Japanese knotweed (Fallopia japonica) and its sister species, giant knotweed (Fallopia sachalinensis), are the scourge of Britain. Originally introduced in the early 19th century as ornamental and fodder plants, and celebrated for their amazing ability to survive the slopes of active volcanoes in their native Japan, these species have become a nightmare for developers and house-owners alike.
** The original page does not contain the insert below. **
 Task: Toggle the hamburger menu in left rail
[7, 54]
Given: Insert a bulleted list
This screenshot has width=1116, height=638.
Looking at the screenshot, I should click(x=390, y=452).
Japanese knotweed and giant knotweed are so invasive that a mere fleck of green matter can grow into a new clonal colony. Its intensive network of rhizomes can penetrate rock, concrete, tarmac, bricks and mortar, with devastating consequences for building stability, value and mortgageability. The rhizome system extends up to 3m deep, and normally extends laterally into soft soils, but when confined, it will attempt to find its way through whatever materials it encounters.

There is a thriving trade in knotweed control in the UK, and with legal and other government restrictions on dealing with knotweed problems, the industry is worth many millions of pounds. The most effective eradication method is repeated application of herbicide, applied above ground, over several years. To physically extricate a knotweed colony requires careful and dramatic excavation to a depth of at least 3m, and extreme care over the disposal of the arisings.

CGO Ecology Ltd offers knotweed identification and referral advice. During reptile and amphibian surveys and mitigation projects, we often see knotweed colonies. Some of these are unknown to the client; others are known and in the process of eradication. Please contact us if you think you have a knotweed problem. (Any knotweed presence is a problem, and the earlier it is sorted out, the better).


Japanese knotweed infesting a back yard, unbeknown to the owner, in Charminster, Bournemouth. Left untreated for too long, it could result in the neighbouring buildings being condemned.